The budget will also have to deal with tax cuts. Romania will abolish the minimum tax that all companies have to pay whether they are profitable or not, resulting in a loss of RON 1 billion in tax revenue. A proposal to lower VAT on building construction to 5% portends a similar revenue loss. Micro enterprises’ profits will continue to be taxed at 3%. In order to reduce expenditures, the government will only raise contributions to private pension funds by half a per cent instead of the legally mandated 1%.


Parliamentary committees have tried to loosen budgetary discipline, but so far the government has been able to thwart these efforts (although at one point, Finance Minister Vladescu had to threaten to resign before lawmakers gave up an attempt to raise pensions).

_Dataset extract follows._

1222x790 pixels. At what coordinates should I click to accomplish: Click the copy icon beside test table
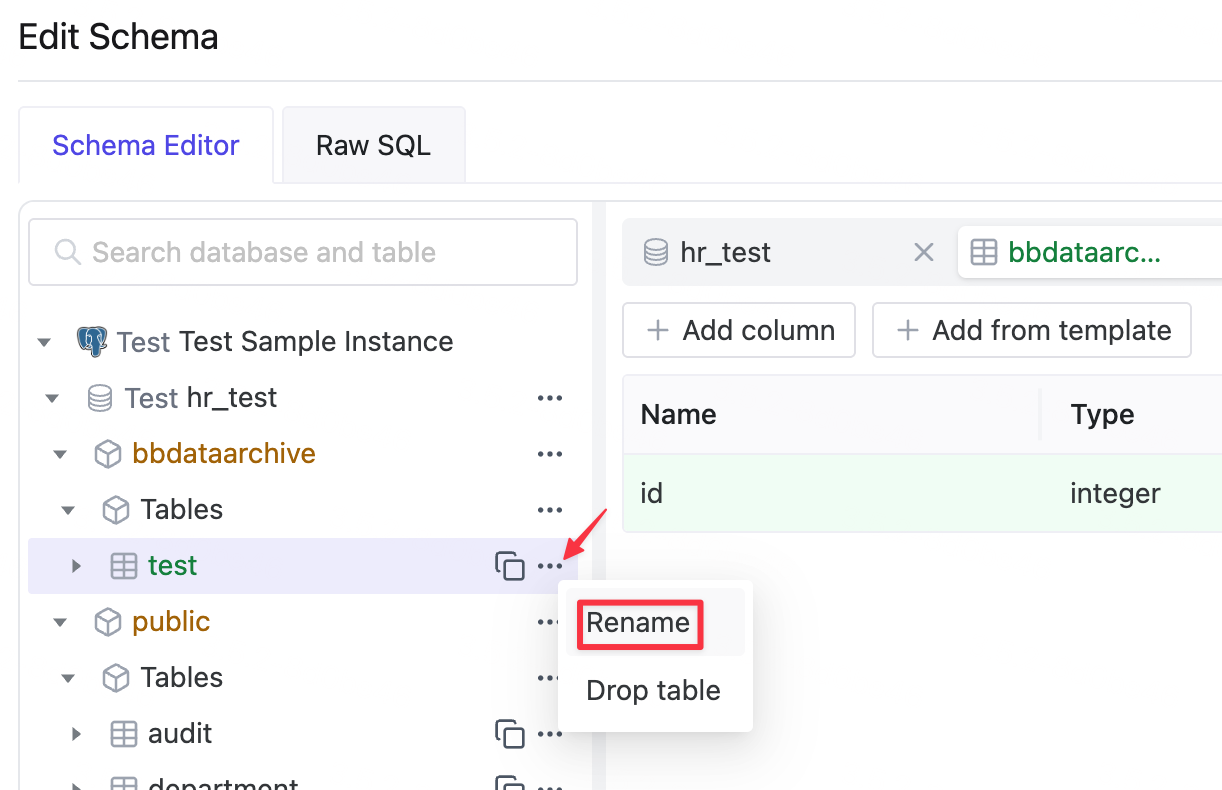510,566
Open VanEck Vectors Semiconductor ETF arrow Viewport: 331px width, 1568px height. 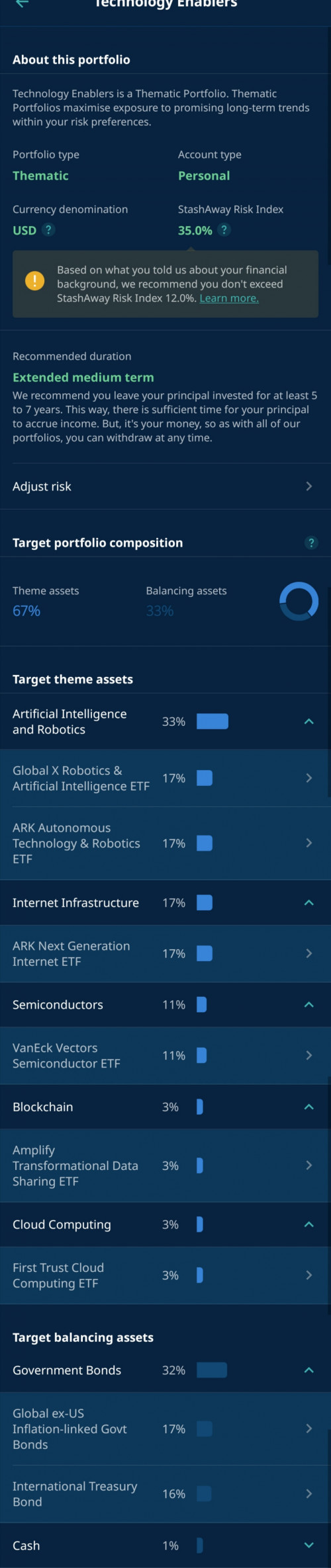(309, 1056)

Analysis and Forecast: Decreasing Risk


The budget’s passage is a positive development that will probably clear the way for the disbursement of the next tranches of the IMF loan. Still, the government will face a lot of criticism about the spending plan’s content, and not only from the opposition. The IMF-mandated spending cuts mean the government will have to lay off approximately 100,000 state employees. The private sector will see a similar rise in joblessness in the coming months, fuelling an unemployment rate that hit a 6-year high of 7.8% in December. Government officials expect the jobless rate to ease back to 7.3% this year, but analysts are betting it will reach 10%. 2010 has already brought several strike initiatives, and labour-related conflicts are expected to become more frequent. It remains to be seen if the government’s commitment to fiscal discipline will waver in the face of social unrest.


There are also a number of risks to keeping the deficit target. The biggest risk is state revenues. Health Minister Attila Cseke has proposed imposing a “fast food tax” beginning in March 2010 to bring in RON 1 billion income. However, industry players called this wishful thinking: The Romanian fast food industry makes only RON 2 to 2.5 billion a year, making it impossible for the government to achieve its revenue goal, according to the Gandul daily newspaper. Also, the government’s expectations on consumption seem to contradict common sense. The budget sees unemployment falling 0.5%, which will boost domestic consumption 3% and raise tax receipts by 7% in comparison with 2009. However, preliminary data shows consumption fell by 10.7% in 2009 and is presumed to remain weak in 2010.


While the 2010 budget contains risks, its numbers are rooted in a more realistic assessment of economic trends than the figures in the original version of the 2009 budget. Had the government presented a spendthrift budget, it could have jeopardized the future of the IMF loan for an eye-blink’s worth of domestic popularity.